New in Paperback: ‘Amnesty’ and ‘Cool Town’

AMNESTY, by Aravind Adiga. (Scribner, 272 pp., $17.) The “driving force” of this “thriller-like” novel by the Booker Prize-winning Indian-Australian author of “The White Tiger” is an unsolved murder about which its undocumented protagonist has information.
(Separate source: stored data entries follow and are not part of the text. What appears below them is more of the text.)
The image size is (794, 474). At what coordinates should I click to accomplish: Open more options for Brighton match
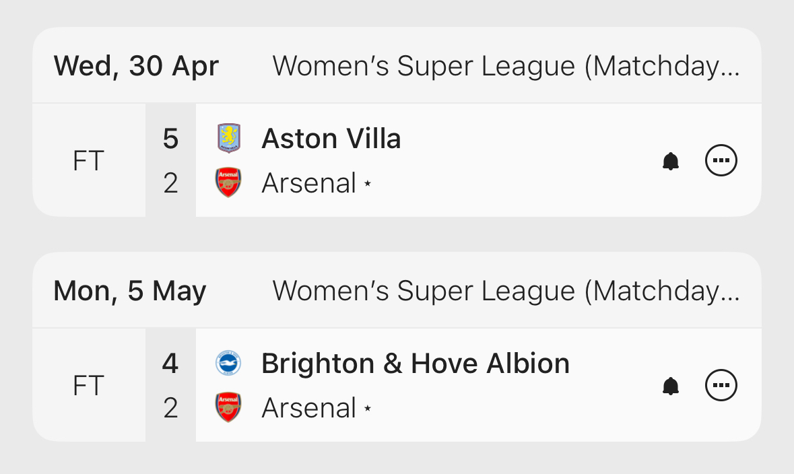coord(721,386)

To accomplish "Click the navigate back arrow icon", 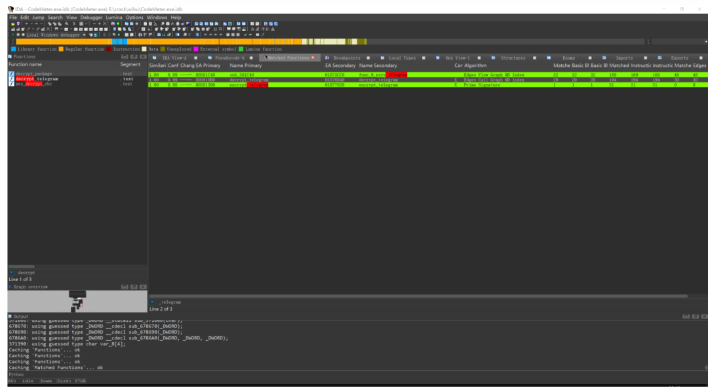I will (27, 24).
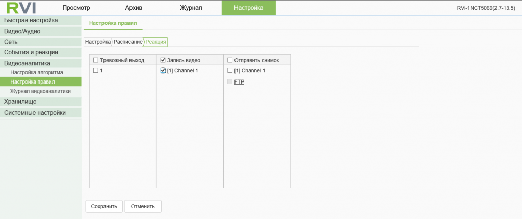Click the RVI logo
This screenshot has height=219, width=522.
pyautogui.click(x=21, y=8)
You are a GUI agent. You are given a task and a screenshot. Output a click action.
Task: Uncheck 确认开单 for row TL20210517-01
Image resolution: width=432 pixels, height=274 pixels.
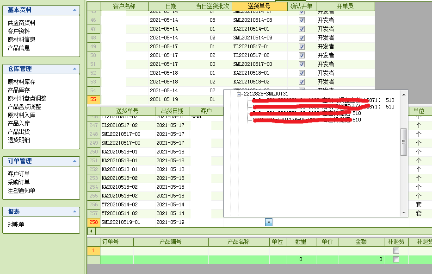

Praising its “humanity,” Juan Gabriel Vásquez, our reviewer, declared it “an urgent and significant book.”

GOLDEN GATES: The Housing Crisis and a Reckoning for the American Dream, by Conor Dougherty. (Penguin, 304 pp., $18.) Though this “masterly primer on the fight for new construction” in California’s Bay Area can feel “a little local,” our reviewer, Francesca Mari, noted, Dougherty, a Times economics reporter, convincingly argues that these “carnivalesque battles” are “a microcosm of the exasperating land-use issues threatening other thriving economies.”

GROWN UPS, by Emma Jane Unsworth. (Scout Press/Gallery, 368 pp., $16.99.) This “truly funny” comedic novel about a female web-obsessed millennial — our reviewer, Kelly Conaboy, wrote — is “less of an escape than it is a set of ‘Clockwork Orange’ metal eye clamps, forcing you to examine,” via “hand-wringing over exclamation points and emoji choices and the exact right timing of a fav, your own profoundly unhealthy relationship with social media.”
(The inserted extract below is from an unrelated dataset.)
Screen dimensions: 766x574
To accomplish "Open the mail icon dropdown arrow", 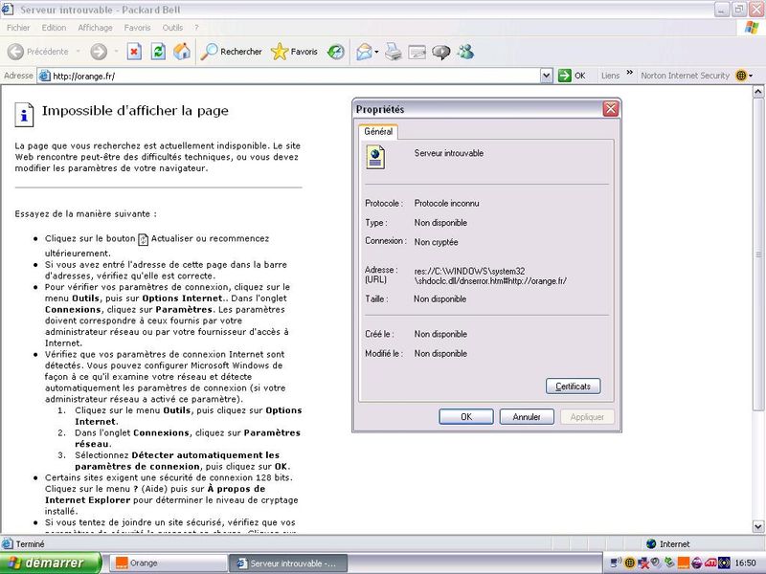I will pos(377,52).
CLEANNESS, by Garth Greenwell. (Picador, 240 pp., $16.) Revisiting the territory of Greenwell’s 2016 novel “What Belongs to You,” these stories are a “wistful paean,” our reviewer, Colm Toibin, observed, to the place where the unnamed gay American expatriate teacher who is their first-person narrator “lived in uneasy exile, or learned to grow up, or both.”

COOL TOWN: How Athens, Georgia, Launched Alternative Music and Changed American Culture, by Grace Elizabeth Hale. (University of North Carolina Press, 384 pp., $20.) A history and American studies professor who once played in a band and ran an underground club in Athens, Hale analyzes why this sleepy college town spawned the likes of the B-52’s and R.E.M., and became “the model for the small, deeply local bohemias that together formed ’80s indie culture.”
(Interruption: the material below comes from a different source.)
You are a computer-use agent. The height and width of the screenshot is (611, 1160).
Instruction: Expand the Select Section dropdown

THE ONLY GOOD INDIANS, by Stephen Graham Jones. (Saga Press/Gallery, 336 pp., $16.99.) Our reviewer, Danielle Trussoni, called this “panoramic view” of the struggles and triumphs of four Native American young men, haunted by the spirit of a pregnant elk they killed on a hunting expedition and by the burdens of tradition, a “gritty and gorgeous” horror novel.